■ **TASK**:
Reproduce the following records line for line, with no changes whatsoever.

(Word and element location records)
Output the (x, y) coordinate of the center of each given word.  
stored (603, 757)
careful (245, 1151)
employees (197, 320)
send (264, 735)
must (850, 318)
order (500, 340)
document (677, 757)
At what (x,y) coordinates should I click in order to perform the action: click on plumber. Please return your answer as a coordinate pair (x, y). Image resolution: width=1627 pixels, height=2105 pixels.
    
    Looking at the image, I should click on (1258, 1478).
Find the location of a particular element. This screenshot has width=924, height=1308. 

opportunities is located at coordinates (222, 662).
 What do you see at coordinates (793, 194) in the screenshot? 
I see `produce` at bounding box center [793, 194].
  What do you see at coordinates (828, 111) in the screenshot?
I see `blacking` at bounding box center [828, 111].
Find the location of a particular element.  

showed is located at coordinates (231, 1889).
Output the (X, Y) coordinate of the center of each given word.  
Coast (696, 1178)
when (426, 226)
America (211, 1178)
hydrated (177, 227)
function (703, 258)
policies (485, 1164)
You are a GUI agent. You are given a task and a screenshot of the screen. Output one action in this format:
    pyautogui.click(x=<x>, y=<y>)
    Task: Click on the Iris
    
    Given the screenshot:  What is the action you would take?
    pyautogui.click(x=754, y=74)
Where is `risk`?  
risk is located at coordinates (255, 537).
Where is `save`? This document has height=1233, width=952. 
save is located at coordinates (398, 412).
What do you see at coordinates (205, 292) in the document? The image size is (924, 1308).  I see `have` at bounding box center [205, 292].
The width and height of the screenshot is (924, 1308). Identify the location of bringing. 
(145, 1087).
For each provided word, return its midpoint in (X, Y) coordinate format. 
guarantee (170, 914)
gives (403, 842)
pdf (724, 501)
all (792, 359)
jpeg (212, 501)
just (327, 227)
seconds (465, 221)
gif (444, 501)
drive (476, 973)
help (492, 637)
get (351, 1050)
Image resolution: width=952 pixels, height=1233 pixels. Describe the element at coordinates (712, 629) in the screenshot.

■ **OUTPUT BELOW**:
Output the (x, y) coordinate of the center of each given word.  
stored (603, 757)
careful (245, 1151)
employees (197, 320)
send (264, 735)
must (850, 318)
order (500, 340)
document (677, 757)
At what (x,y) coordinates should I click in order to perform the action: click on plumber. Please return your answer as a coordinate pair (x, y). Image resolution: width=1627 pixels, height=2105 pixels.
    
    Looking at the image, I should click on (1258, 1478).
Find the location of a particular element. This screenshot has width=924, height=1308. 

opportunities is located at coordinates (222, 662).
 What do you see at coordinates (793, 194) in the screenshot? 
I see `produce` at bounding box center [793, 194].
  What do you see at coordinates (828, 111) in the screenshot?
I see `blacking` at bounding box center [828, 111].
Find the location of a particular element.  

showed is located at coordinates (231, 1889).
Output the (X, Y) coordinate of the center of each given word.  
Coast (696, 1178)
when (426, 226)
America (211, 1178)
hydrated (177, 227)
function (703, 258)
policies (485, 1164)
You are a GUI agent. You are given a task and a screenshot of the screen. Output one action in this format:
    pyautogui.click(x=<x>, y=<y>)
    Task: Click on the Iris
    
    Given the screenshot:  What is the action you would take?
    pyautogui.click(x=754, y=74)
Where is `risk`?  
risk is located at coordinates (255, 537).
Where is `save`? This document has height=1233, width=952. 
save is located at coordinates (398, 412).
What do you see at coordinates (205, 292) in the document? The image size is (924, 1308).  I see `have` at bounding box center [205, 292].
The width and height of the screenshot is (924, 1308). Identify the location of bringing. 
(145, 1087).
For each provided word, return its midpoint in (X, Y) coordinate format. 
guarantee (170, 914)
gives (403, 842)
pdf (724, 501)
all (792, 359)
jpeg (212, 501)
just (327, 227)
seconds (465, 221)
gif (444, 501)
drive (476, 973)
help (492, 637)
get (351, 1050)
Image resolution: width=952 pixels, height=1233 pixels. Describe the element at coordinates (712, 629) in the screenshot.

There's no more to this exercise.